Пару секунд она прикидывала, не запереть ли дверь в спортзал. Решила: без толку. Защёлка хлипкая, во-первых. Во-вторых, идти могут из школы, а не наоборот, — и тогда Марта лишится пути к отступлению.

Пока благодаря Артурчику у неё оставалась фора в несколько минут, и действовать нужно было очень быстро.

Она клацнула выключателями в обеих раздевалках, закрыла дверь в женскую, затем вошла в мужскую. Задача простая: раз выносить кости рано, необходимо нейтрализовать, хотя бы на полчаса. Это значит: берём, уносим в женскую, обезвреживаем и перепрятываем.

Ну и думаем, Марта, думаем, как «случайно» подбросить свёрток господину Вегнеру.

Она прикрыла за собой дверь и огляделась, стараясь вдыхать не слишком глубоко.
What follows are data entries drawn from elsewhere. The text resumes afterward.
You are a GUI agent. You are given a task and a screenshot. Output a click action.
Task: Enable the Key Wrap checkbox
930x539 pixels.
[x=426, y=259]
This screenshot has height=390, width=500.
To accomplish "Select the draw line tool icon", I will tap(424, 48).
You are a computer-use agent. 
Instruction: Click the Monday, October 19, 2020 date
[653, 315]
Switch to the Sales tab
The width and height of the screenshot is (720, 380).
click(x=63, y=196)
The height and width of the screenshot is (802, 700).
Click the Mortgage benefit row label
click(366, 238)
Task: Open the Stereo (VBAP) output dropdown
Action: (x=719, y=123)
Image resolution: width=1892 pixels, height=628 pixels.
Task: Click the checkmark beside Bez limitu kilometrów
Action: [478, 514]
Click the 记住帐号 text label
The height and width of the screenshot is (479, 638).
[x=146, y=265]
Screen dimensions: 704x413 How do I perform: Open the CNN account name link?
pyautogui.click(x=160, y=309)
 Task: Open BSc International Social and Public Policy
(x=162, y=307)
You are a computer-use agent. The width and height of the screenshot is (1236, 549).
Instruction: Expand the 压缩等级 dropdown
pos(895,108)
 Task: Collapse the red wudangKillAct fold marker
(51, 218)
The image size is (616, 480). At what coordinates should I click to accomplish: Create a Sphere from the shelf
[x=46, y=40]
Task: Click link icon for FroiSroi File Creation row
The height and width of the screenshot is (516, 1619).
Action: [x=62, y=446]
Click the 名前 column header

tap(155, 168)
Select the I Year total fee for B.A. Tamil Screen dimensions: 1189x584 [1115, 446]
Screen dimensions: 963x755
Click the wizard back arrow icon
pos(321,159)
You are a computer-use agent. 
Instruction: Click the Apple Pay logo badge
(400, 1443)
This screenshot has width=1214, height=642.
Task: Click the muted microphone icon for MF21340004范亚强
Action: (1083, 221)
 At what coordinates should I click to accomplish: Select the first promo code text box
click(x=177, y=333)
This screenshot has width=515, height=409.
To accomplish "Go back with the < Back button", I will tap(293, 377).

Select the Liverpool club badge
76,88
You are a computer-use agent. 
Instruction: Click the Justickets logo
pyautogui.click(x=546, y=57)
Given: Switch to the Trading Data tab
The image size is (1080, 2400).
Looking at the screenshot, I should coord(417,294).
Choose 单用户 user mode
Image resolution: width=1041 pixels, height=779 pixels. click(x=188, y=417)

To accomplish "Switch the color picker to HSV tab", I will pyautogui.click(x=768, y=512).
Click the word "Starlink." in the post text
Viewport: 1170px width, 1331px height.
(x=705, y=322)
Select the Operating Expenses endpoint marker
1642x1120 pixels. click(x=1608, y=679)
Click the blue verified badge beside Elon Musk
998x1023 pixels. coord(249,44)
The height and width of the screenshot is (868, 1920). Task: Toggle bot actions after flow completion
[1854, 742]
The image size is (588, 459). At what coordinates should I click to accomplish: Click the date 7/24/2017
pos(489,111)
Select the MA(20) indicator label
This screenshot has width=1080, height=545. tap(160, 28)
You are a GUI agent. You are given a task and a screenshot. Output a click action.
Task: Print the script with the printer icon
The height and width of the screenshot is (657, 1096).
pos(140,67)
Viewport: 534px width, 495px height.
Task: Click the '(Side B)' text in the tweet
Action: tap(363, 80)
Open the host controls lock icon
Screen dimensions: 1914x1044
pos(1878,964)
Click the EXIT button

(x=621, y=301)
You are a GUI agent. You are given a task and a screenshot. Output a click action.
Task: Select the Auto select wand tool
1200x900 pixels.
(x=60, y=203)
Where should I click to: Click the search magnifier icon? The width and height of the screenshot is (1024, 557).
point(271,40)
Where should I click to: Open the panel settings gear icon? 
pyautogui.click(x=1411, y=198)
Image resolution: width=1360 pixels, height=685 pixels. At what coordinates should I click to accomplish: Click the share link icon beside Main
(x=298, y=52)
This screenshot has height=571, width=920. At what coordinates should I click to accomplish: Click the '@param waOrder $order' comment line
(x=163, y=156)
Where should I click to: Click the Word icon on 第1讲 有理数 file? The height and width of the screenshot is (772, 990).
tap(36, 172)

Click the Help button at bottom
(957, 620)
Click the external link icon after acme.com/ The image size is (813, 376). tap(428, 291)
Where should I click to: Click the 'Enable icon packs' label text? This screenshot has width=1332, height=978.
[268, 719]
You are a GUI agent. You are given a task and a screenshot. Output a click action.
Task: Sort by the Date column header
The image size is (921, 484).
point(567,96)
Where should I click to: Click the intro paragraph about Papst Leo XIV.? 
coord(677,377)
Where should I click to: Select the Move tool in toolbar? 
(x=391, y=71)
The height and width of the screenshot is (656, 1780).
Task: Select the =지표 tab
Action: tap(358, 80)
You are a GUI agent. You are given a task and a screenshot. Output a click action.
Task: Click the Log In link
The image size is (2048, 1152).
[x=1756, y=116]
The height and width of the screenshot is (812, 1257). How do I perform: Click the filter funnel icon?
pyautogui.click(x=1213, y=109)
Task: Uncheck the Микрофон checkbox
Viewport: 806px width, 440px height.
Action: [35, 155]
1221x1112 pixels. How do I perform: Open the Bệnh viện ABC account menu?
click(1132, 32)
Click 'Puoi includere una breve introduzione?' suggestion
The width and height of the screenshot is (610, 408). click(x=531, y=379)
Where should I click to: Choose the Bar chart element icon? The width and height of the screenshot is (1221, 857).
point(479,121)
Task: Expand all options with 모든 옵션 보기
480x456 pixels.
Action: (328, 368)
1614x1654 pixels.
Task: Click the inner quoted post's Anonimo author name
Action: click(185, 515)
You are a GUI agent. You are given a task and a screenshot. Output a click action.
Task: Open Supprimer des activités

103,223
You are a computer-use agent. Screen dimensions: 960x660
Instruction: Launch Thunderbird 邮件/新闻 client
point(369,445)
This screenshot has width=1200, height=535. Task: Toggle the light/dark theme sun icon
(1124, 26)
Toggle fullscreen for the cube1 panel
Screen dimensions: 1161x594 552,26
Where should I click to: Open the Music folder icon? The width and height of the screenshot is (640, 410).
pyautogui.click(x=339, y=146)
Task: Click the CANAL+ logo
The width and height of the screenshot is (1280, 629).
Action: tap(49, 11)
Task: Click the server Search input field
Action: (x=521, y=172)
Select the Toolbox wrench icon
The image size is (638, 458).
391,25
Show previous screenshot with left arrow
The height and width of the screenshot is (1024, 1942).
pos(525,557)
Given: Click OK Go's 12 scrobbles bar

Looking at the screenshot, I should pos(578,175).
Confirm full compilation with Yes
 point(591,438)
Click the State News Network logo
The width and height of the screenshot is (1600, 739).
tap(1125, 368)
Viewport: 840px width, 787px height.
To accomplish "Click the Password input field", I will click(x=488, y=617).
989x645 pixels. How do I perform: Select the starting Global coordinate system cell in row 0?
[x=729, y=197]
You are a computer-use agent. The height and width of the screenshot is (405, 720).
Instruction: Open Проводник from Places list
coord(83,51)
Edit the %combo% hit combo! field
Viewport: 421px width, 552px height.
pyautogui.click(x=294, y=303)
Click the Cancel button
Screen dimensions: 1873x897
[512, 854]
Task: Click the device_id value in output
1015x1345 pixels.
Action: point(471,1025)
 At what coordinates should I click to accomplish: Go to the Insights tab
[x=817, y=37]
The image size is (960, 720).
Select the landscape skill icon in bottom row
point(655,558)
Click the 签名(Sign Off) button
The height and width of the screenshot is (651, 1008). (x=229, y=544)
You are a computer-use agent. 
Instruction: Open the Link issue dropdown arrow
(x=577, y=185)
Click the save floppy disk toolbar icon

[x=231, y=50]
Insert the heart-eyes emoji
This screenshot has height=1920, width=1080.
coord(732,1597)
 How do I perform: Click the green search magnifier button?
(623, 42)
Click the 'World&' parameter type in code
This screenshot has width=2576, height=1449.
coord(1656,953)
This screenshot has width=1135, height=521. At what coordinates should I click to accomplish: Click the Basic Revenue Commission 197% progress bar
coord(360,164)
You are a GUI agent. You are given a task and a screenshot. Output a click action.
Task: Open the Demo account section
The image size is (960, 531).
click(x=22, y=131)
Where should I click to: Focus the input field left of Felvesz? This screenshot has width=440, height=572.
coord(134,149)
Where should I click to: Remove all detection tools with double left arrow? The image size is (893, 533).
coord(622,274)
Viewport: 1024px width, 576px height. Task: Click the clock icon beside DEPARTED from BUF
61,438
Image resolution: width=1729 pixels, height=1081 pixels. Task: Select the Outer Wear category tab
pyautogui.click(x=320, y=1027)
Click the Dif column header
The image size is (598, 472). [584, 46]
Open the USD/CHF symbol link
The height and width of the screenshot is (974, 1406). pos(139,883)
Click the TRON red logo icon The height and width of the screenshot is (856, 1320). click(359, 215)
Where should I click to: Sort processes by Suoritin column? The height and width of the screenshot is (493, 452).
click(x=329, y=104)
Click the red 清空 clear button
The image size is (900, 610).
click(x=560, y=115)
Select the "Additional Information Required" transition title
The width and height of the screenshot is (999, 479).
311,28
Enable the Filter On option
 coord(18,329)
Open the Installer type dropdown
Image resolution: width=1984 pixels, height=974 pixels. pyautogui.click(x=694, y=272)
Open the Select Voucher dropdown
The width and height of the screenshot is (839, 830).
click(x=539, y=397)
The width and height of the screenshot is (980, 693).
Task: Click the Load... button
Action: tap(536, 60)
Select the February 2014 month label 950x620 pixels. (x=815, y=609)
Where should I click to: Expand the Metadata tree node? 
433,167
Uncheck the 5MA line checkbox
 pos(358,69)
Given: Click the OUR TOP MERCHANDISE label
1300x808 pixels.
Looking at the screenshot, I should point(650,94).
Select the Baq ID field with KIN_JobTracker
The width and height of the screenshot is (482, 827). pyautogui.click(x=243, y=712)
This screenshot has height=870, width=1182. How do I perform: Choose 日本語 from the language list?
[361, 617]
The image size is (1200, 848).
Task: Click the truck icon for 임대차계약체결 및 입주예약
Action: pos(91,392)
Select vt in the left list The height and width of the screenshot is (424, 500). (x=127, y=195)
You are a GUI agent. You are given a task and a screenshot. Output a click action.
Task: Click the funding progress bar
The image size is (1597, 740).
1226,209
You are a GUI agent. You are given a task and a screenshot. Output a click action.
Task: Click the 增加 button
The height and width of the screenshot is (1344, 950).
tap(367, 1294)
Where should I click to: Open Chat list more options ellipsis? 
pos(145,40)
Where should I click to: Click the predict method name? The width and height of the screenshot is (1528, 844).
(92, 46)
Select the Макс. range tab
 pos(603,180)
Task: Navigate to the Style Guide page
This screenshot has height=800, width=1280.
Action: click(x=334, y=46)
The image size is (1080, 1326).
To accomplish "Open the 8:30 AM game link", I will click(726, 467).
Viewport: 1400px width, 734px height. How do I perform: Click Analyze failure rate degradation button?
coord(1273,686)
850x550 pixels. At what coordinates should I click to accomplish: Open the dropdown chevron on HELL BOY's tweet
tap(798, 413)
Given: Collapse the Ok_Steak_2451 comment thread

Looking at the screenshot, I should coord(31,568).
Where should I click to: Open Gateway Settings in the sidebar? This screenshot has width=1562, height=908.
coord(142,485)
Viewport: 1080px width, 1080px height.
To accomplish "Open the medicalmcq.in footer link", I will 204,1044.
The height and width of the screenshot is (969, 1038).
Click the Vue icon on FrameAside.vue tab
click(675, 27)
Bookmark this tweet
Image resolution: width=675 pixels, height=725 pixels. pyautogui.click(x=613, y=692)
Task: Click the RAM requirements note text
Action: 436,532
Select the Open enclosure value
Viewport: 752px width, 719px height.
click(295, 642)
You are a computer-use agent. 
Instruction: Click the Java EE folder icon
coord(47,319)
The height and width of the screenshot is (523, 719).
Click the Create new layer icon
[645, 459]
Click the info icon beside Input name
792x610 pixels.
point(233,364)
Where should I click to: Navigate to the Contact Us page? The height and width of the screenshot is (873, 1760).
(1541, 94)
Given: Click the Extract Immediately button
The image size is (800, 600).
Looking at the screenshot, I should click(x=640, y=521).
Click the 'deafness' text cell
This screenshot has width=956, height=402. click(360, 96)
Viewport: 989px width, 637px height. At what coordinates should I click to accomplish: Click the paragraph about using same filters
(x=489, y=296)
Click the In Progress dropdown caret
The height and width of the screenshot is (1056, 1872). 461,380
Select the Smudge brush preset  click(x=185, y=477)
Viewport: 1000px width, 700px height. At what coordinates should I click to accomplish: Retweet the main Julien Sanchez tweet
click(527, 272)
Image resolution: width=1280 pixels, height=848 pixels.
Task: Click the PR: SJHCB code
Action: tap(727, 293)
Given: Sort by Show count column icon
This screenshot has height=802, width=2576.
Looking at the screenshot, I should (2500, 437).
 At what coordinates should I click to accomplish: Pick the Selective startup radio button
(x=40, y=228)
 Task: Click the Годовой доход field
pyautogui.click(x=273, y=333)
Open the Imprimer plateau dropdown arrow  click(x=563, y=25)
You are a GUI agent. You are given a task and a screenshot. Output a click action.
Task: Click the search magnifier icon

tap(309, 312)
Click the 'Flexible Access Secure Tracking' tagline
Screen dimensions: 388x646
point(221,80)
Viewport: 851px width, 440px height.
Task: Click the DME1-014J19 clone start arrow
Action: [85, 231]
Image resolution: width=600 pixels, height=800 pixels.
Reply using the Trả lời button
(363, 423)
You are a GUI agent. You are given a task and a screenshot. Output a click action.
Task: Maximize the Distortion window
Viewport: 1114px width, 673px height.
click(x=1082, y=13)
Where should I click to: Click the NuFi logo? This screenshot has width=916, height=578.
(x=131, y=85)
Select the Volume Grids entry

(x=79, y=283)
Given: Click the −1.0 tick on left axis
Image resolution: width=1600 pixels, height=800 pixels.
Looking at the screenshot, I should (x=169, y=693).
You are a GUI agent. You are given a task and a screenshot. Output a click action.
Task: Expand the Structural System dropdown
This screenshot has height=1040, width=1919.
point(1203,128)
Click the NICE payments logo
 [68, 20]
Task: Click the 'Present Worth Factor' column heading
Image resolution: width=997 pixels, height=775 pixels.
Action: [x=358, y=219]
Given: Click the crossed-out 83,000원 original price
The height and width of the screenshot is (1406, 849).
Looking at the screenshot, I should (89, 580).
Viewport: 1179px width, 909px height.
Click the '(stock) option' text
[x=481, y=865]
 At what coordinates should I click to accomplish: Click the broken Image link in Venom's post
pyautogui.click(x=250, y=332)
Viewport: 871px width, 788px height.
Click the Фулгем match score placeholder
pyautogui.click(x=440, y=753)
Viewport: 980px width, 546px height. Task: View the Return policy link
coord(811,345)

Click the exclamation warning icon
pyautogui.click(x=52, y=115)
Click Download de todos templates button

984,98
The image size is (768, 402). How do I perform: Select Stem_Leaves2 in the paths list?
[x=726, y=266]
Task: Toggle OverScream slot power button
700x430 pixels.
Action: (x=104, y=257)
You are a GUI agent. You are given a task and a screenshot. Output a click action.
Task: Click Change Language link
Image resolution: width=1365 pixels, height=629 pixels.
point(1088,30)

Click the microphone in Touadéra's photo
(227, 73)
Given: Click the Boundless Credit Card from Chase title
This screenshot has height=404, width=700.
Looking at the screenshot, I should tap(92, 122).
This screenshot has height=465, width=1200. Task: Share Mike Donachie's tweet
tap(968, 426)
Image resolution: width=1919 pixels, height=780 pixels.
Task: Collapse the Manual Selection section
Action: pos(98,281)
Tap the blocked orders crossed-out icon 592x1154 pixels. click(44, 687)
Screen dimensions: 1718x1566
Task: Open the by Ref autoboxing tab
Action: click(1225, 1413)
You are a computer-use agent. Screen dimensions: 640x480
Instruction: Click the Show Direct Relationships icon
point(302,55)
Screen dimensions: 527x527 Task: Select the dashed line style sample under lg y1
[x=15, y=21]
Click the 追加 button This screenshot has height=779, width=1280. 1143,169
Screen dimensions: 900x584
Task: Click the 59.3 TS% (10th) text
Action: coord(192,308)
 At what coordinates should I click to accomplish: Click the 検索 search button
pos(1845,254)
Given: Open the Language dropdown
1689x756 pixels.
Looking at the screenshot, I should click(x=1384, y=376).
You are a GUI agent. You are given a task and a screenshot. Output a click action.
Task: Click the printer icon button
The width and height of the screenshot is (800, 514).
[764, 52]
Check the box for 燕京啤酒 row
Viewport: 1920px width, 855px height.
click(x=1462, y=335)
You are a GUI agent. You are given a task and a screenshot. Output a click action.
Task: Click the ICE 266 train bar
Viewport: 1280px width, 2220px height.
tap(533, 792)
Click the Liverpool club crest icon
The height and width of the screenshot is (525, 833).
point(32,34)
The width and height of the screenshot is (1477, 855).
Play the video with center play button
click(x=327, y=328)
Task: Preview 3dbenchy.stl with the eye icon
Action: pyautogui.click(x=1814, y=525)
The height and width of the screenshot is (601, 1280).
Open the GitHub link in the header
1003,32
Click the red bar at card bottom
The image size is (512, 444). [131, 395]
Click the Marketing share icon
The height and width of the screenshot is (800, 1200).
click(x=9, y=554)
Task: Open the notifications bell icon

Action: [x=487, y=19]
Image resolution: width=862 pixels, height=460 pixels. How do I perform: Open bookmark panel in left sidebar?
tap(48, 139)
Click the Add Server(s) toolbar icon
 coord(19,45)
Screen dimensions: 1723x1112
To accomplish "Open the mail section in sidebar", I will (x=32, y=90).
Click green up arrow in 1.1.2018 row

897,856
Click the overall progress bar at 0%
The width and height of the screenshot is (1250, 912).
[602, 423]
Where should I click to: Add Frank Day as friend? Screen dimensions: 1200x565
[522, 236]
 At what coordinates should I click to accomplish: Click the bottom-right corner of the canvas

Конечно, надо было спросить, куда богатыри спрятали свёрток, но не сообразила, а теперь — не возвращаться же! Да тут и вариантов не много: строили школу давно, раздевалки проектировали, чтобы использовать как бомбоубежища. Прямоугольное пространство без окон, с громоздкой трубой вытяжки, деревянными лавками вдоль стен и крючками-вешалками. Всё это выкрашено в унылые коричнево-серые тона, а потолок… ну, когда-то, наверное, был белым, ведь должен был, как иначе?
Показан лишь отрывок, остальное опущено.